Along with the $225 million Global Climate & Energy Project at Stanford University, which ExxonMobil took the lead in launching, these are serious efforts to address both energy demand and greenhouse gas emissions, but they are in a different category from what BP and Shell are doing, devoting capital and personnel to building new businesses and gaining first-hand knowledge, not only of the technology, but of its interface with customers. In effect, ExxonMobil is foregoing the options some of its competitors are buying and plowing the money into what it does best. That’s a legitimate answer to the classic innovator's dilemma: if you can’t grow the disruptive business inside the big, established, successful business, let someone else do it outside, and then buy in when they've demonstrated its viability. It remains to be seen whether the key leaps in this area will occur within big energy companies or outside entrepreneurs. Is Exxon just sticking to its knitting, in line with its rigorous capital discipline, or is it making a conscious bet on the superiority of an external innovation model for alternative energy?

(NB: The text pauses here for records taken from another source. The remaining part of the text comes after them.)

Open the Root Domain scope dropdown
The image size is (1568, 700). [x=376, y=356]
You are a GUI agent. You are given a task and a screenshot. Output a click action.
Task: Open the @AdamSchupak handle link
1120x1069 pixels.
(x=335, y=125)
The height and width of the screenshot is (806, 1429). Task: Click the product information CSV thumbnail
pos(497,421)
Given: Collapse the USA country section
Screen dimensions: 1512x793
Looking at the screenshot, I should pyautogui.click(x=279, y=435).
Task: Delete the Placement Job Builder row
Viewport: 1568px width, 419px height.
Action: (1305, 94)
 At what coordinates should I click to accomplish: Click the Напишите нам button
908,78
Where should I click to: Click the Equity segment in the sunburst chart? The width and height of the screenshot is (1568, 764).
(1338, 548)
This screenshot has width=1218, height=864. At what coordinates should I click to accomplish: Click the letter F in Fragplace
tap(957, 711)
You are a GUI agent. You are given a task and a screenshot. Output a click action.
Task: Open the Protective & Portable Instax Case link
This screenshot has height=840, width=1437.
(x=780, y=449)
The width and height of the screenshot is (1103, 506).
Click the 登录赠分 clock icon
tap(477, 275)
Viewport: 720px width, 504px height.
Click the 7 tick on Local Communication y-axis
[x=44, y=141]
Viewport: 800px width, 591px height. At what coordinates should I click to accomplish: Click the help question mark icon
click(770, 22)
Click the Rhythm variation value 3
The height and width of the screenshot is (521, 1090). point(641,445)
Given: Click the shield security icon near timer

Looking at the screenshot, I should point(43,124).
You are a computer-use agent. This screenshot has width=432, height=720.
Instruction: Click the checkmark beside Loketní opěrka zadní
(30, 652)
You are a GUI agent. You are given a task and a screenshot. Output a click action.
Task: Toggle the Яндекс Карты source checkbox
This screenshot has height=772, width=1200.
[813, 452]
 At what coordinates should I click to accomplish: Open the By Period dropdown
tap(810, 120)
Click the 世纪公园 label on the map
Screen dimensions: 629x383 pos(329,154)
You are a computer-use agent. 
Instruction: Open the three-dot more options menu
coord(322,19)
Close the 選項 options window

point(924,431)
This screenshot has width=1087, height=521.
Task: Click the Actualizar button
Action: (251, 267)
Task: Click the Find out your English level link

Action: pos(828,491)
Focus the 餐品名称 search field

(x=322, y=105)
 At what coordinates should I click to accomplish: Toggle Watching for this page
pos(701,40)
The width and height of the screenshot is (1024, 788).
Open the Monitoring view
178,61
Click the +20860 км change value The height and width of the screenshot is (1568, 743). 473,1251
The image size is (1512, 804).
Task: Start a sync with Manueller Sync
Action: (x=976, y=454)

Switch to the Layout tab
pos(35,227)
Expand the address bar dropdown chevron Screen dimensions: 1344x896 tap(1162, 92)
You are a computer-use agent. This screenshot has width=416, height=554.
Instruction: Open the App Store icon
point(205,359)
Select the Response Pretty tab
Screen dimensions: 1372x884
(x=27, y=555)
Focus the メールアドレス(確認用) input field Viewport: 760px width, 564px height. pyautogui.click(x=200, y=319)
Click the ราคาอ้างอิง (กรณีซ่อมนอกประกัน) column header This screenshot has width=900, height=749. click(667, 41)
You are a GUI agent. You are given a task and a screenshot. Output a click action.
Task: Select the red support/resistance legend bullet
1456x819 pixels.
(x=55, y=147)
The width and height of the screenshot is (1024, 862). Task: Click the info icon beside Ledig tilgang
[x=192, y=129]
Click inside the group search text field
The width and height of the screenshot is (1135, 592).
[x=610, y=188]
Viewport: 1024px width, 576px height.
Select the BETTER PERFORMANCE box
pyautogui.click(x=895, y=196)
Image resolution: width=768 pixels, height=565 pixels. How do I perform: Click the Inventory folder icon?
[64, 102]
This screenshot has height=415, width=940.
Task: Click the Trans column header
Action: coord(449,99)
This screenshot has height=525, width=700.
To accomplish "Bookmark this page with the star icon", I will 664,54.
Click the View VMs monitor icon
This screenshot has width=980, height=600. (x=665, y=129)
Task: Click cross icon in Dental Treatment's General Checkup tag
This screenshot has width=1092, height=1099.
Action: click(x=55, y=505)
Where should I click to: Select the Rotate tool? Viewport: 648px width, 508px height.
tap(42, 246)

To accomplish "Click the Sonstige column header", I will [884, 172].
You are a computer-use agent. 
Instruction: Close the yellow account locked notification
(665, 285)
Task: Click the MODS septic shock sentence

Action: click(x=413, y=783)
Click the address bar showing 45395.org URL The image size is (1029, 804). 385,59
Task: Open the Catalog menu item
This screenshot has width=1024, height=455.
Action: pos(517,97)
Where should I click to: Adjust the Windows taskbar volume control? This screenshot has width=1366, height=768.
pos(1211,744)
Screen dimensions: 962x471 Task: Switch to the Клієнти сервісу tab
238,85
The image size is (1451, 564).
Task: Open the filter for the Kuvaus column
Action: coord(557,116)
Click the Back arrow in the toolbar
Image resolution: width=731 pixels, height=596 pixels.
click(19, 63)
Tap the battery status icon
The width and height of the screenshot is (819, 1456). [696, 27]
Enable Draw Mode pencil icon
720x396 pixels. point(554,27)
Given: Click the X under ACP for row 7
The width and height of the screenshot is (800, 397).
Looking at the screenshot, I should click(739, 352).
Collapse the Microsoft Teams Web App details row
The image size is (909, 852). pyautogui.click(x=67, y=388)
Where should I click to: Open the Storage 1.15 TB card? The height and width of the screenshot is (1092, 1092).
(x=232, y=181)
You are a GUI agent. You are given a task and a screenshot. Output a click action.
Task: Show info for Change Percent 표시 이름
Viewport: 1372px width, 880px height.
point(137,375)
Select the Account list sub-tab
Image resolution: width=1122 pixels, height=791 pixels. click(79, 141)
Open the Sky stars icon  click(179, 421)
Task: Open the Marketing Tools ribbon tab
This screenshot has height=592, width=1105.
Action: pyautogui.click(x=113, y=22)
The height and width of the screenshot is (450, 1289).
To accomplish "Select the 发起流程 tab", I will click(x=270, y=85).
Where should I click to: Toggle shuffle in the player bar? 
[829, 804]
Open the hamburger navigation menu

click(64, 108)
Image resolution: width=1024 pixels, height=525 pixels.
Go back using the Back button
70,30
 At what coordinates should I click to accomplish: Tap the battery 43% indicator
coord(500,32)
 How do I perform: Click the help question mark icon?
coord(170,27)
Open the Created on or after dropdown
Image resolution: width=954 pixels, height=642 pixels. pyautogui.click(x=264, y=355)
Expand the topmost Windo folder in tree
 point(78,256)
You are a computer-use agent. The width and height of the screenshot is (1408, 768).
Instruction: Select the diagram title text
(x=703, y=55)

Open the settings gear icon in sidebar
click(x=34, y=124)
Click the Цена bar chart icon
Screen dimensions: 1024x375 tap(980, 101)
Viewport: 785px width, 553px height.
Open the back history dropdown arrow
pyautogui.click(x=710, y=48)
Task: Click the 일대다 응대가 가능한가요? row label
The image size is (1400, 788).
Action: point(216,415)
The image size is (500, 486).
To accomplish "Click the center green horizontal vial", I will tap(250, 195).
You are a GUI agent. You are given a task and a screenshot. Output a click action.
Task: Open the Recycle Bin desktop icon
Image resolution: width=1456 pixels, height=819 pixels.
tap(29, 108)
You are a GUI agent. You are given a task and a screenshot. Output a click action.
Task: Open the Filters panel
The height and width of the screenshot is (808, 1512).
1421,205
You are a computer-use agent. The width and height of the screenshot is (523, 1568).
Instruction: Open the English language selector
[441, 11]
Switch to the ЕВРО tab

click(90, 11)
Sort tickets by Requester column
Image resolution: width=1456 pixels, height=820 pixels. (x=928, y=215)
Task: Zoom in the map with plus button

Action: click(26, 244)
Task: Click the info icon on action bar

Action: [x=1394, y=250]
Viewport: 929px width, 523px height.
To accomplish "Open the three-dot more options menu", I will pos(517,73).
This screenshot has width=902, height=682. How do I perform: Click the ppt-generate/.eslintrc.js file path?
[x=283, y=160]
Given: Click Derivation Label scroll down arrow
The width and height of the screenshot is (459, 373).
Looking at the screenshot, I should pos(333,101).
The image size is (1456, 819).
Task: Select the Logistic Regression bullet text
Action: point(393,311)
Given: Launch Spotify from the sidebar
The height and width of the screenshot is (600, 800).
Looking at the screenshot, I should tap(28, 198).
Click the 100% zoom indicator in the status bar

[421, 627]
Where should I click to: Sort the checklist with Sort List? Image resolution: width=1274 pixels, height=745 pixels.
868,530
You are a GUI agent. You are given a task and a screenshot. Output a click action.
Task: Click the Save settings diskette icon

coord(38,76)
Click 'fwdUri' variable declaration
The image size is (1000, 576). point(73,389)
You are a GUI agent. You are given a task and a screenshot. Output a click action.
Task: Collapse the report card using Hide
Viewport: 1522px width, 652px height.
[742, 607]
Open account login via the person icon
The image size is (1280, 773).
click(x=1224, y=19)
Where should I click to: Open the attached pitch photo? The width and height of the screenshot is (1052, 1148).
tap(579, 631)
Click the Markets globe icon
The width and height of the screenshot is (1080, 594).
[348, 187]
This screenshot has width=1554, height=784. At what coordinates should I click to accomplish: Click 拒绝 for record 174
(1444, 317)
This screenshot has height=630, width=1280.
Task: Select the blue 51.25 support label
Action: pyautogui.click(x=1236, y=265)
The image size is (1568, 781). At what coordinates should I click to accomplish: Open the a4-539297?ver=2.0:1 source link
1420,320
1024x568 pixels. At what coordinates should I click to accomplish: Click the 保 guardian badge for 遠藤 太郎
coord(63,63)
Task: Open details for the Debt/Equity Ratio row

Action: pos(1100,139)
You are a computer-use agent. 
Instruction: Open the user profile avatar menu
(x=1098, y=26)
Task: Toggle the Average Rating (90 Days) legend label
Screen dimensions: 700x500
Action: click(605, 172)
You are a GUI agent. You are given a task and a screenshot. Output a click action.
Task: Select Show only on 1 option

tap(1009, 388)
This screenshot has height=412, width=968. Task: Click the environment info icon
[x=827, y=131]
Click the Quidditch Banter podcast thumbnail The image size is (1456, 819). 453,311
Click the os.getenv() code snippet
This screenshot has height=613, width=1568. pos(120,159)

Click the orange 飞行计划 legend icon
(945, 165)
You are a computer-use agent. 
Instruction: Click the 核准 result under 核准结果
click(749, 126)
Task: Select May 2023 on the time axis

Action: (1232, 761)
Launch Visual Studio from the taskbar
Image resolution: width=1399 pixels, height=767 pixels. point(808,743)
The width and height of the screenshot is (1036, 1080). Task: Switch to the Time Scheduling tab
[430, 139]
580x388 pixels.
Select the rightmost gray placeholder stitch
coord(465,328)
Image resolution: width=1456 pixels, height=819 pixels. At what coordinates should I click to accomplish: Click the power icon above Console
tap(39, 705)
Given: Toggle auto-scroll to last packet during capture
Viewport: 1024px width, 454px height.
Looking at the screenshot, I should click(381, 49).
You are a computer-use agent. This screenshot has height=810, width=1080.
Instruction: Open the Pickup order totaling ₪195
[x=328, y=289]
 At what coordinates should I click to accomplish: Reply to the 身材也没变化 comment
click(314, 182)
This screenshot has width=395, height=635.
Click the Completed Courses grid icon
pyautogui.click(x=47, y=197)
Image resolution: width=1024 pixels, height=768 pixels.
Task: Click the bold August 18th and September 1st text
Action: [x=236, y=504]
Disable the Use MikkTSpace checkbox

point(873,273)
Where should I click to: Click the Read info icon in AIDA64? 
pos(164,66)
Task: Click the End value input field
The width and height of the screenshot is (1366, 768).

Although some might have wished for a sea change that would put ExxonMobil at the forefront of business response to climate change, bringing billions of dollars per year of capital to bear on the problem, I doubt their investors will be disappointed to see a more conservative approach. This is clearly a company that believes in markets and the signals they send. They appear to have received the signal that the cost of carbon emitted to the atmosphere won’t be zero in the future, and they are investing in technology to address that. Even if they don’t see the market telling them that the viability of the oil and gas business is in jeopardy from this issue, or that renewable energy and other alternatives are creating profitable new opportunities, it will be very helpful to those companies and policy makers who do see this to have Exxon on-side in articulating the risks of climate change and playing a constructive role in the public debate on the feasibility and cost-effectiveness of the various options available for dealing with it.
I’d like to thank Mr. Cohen for making himself available, and the folks at APCO for arranging it. I anticipate doing more of this sort of thing this year. I’d also encourage you to read Mr. Haab’s postings on last week’s interview, which cover other aspects of the discussion. (I haven’t seen Mr. Wood’s comments yet.)